I have written an example according to the code, as shown below, I would like to know what is the meaning of this node_labels that is finally returned, I check its value, it seems to be a series of serial numbers starting from 0,

The node_labels give you the partition of nodes that is found by the multicut. For example, if you have 10 nodes labeled from 0 to 9:

[0, 1, 2, 3, 4, 5, 6, 7, 8, 9]

then a possible partition would be a grouping into 3 different partition elements, and could be expressed as follows:

[0, 1, 0, 0, 2, 0, 2, 1, 2, 2]

This tells you for each node which partition element it is assigned to. The indexing is w.r.t. the first node list.

if I want to know which edges are cut off and which edges are retained, how can I do it?

You can just compare for each edge if the two node labels of the connected nodes are the same (edge is not cut) or different (edge is cut). The following expression should work for this (but I haven't tested it, so might have some typo)

cut_edge_indicator = node_labels[uv_ids[:, 0]] != node_labels[uv_ids[:, 1]]

Furthermore, I am curious about the concept of energy mentioned in the code. Could you please explain its meaning and how it relates to the multicut process? process?

Th energy refers to the value of the multicut objective, so the sum of costs of the cut edges.

★ ★ ★ ★ ★

> [ACTIVITIES]:
**1)** Translate this sentence from the multicut discussion into Spanish: "The node_labels give you the partition of nodes that is found by the multicut."
**2)** According to the multicut discussion, what does the energy refer to?
**3)** Write what comes next in the multicut discussion, starting after its final sentence.
The records are separate material with no connection to the multicut discussion.

★ ★ ★ ★ ★

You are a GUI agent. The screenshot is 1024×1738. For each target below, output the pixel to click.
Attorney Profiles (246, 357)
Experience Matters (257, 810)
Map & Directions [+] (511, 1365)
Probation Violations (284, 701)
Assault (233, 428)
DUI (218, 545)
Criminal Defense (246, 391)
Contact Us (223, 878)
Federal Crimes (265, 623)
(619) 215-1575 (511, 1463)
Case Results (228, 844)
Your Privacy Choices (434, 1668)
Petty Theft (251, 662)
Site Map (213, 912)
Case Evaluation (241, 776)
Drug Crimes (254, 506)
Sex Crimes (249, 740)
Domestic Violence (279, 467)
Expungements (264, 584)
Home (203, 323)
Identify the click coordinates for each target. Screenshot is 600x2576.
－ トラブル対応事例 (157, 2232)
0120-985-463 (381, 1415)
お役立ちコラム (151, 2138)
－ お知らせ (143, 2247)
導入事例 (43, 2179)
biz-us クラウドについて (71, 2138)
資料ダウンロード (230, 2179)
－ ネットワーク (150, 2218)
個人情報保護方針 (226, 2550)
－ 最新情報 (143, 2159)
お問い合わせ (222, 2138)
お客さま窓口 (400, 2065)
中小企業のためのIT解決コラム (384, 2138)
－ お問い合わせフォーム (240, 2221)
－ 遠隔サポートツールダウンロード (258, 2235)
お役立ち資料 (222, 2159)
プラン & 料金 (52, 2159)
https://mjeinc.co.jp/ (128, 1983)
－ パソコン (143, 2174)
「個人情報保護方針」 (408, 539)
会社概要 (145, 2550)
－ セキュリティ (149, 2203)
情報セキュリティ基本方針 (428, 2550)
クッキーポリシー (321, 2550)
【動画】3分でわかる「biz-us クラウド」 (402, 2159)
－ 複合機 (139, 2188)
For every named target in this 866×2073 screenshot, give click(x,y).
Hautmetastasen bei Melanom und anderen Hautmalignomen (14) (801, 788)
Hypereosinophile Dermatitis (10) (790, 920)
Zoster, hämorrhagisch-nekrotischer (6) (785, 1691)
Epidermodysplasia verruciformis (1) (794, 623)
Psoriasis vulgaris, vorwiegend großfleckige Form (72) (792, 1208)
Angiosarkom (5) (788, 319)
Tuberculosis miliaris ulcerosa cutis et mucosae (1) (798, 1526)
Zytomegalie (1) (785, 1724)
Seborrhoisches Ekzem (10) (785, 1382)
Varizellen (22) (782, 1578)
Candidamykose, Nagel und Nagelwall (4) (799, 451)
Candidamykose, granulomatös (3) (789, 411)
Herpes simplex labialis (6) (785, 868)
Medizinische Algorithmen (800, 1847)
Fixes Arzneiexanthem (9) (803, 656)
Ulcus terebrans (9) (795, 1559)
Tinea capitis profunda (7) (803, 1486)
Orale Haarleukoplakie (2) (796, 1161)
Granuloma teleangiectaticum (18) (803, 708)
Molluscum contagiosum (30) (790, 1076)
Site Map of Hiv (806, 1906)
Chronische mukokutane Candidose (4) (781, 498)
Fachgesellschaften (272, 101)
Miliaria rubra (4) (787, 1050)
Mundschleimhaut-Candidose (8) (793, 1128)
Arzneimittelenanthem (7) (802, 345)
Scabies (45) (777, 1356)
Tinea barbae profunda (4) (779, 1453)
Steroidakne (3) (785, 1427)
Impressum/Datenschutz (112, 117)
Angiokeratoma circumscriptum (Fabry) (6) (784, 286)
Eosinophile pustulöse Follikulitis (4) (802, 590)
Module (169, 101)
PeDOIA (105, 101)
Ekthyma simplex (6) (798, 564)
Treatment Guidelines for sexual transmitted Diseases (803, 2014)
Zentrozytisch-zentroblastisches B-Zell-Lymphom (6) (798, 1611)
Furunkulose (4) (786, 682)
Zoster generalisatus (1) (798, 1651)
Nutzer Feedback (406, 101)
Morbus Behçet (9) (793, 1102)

★ ★ ★ ★ ★

> [ANSWERS FOR THE EXERCISE]:
**1)** Los node_labels te dan la partición de los nodos que encuentra el multicut.

**2)** It refers to the value of the multicut objective, which is the sum of the costs of the cut edges.

**3)**
liuyx599 commented 5 months ago

Thank you very much for your answer, fantastic! Also, I further studied the other functions in elf and if I have a scenario problem now, it is(u,v,prob) prob represents the probability that these two nodes belong to the same cell and it lies between 0 and 1. If I now have a series of edges as well as probabilities, should I apply the transform_probabilities_to_costs(in elf.segmentaion.multicut) function to convert these probabilities to the cost of the edges. because in the code I implemented above, I used one of the txt documents from your example, which seems to have edges in it with weights that are already cost instead of probabilities.

constantinpape commented 5 months ago

Yes, if you have probabilities in range 0,1 you need to use transform_probabilities_to_costs in order to bring them into the correct value range for edge costs.

liuyx599 commented 5 months ago

hello, I learned today about your application of multicut in image segmentation multicut in image segmentation. In the example, the predicted probabilities(variable predictions ) of the boundaries are converted to the weights of the edges (as if they were costs)

        eps =  0.00001
        p1 = numpy.clip(predictions, eps, 1.0 - eps)
        weights = numpy.log((1.0-p1)/p1)

This transformation seems to be consistent with the function transform_probabilities_to_costs

In the example image segmentation, the larger the predicted probability of superpixel, the more it represents that it is a boundary probability, so the smaller the predicted probability, the more it represents that it falls within the cellular region. Therefore, this means that the larger this probability value is, the more likely this edge will be maintained after multicut.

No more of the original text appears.